Because the People There are Poor

Most U.S. ministry resources target our middle to upper middle class population.  In contrast, the resources of Jesus (His time and energy) prioritized going to the poor.  Jesus preached to the poor, (Luke 4:18).  The scriptures prove this over and over.  Just look in a concordance for all the references to the poor.

You will see that God truly emphasizes going to the poor and ministering to the oppressed.  Obviously, a majority of poor people today are found in our inner-cities.  Therefore, from what we see in the scriptures, these areas are very precious to the heart of God and a top priority in His view of things.  And they should also be a priority in the view of Godly Christians who are following His Word.
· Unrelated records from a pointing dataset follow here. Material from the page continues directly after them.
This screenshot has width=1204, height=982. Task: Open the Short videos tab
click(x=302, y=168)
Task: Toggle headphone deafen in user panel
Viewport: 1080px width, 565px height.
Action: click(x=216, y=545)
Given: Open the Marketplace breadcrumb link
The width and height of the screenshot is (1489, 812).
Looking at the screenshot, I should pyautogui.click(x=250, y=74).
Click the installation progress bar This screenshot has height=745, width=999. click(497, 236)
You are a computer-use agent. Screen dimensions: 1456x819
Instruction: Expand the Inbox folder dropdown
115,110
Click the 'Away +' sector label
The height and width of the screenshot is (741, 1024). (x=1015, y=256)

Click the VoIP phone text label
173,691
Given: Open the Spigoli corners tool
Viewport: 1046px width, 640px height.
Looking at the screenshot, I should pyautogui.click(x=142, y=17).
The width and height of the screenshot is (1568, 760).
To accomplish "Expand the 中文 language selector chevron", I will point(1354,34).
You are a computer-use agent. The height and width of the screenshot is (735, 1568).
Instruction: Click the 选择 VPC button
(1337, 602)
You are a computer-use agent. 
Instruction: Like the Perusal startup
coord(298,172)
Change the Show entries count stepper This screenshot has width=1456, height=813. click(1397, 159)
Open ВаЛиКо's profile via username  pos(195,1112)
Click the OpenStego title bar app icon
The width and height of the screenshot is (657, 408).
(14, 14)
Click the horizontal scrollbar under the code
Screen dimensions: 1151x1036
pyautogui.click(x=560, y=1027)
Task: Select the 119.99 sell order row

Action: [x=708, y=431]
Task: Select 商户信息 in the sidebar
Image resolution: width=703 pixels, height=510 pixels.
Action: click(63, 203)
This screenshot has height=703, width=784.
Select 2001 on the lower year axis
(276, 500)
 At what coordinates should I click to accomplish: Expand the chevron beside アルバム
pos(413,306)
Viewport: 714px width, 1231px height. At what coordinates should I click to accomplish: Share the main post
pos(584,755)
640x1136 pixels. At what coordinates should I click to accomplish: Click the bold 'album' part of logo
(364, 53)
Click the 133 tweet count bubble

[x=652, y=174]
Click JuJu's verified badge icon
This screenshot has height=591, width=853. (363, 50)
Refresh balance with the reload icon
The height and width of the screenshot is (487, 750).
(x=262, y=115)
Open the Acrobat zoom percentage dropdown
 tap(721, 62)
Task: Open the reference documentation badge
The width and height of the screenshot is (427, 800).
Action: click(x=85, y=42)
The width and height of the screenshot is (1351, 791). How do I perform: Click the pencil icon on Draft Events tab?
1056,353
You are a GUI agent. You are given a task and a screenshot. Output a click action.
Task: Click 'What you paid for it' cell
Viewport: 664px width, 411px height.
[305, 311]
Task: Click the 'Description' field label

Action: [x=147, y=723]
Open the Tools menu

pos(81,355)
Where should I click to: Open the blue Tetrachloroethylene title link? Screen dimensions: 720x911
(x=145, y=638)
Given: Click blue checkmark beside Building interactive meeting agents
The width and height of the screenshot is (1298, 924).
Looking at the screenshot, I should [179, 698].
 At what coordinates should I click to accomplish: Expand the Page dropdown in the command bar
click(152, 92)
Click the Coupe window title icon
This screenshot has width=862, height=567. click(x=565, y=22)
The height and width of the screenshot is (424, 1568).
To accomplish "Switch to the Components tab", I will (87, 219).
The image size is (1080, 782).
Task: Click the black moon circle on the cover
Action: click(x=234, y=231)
Because There’s an Open Door.

In I Corinthians 16:9, the Bible talks about an open door.  This indicates that we should look around to observe where God is already at work and has already opened doors for our ministries to serve Him.  There is no place where the doors are more open than in the inner-city.  People are looking for help; they will accept help from spiritual sources.  There are no problems getting building permits or occupancy permits for ministries or churches.  The government, businesses, neighbors; everyone is happy for you to do anything that will help people in need.  There are very few restrictions.  We should not take this for granted.  For now the door is open, let us walk through it while we can.

God emphasizes by means of His instruction and example – that ministry to the poor and oppressed are high on His priority list.  A majority of poor people today are found in the urban areas of our cities.  Ray Bakke has said, “We must keep the urban poor high in our priorities.  The poor are no less sinners than the rich are, but they have also been sinned against.  They are the victims of other people’s sins and injustices.  Our ministries must be accompanied by a struggle for justice and righteousness.  Many Christians are missing the point that social action is not done in order to communicate the gospel, but as a sign or evidence that the gospel has already been received and acted upon.”

In looking at these three simple answers to the question, “Why Go to the City,” it is easy for some of us to feel some emotions of conviction and guilt.  That is not the intention here at all, however do not ignore those feelings either.  Ask God to help you see where they come from and what it is He would like to teach you, or have you do about those feelings.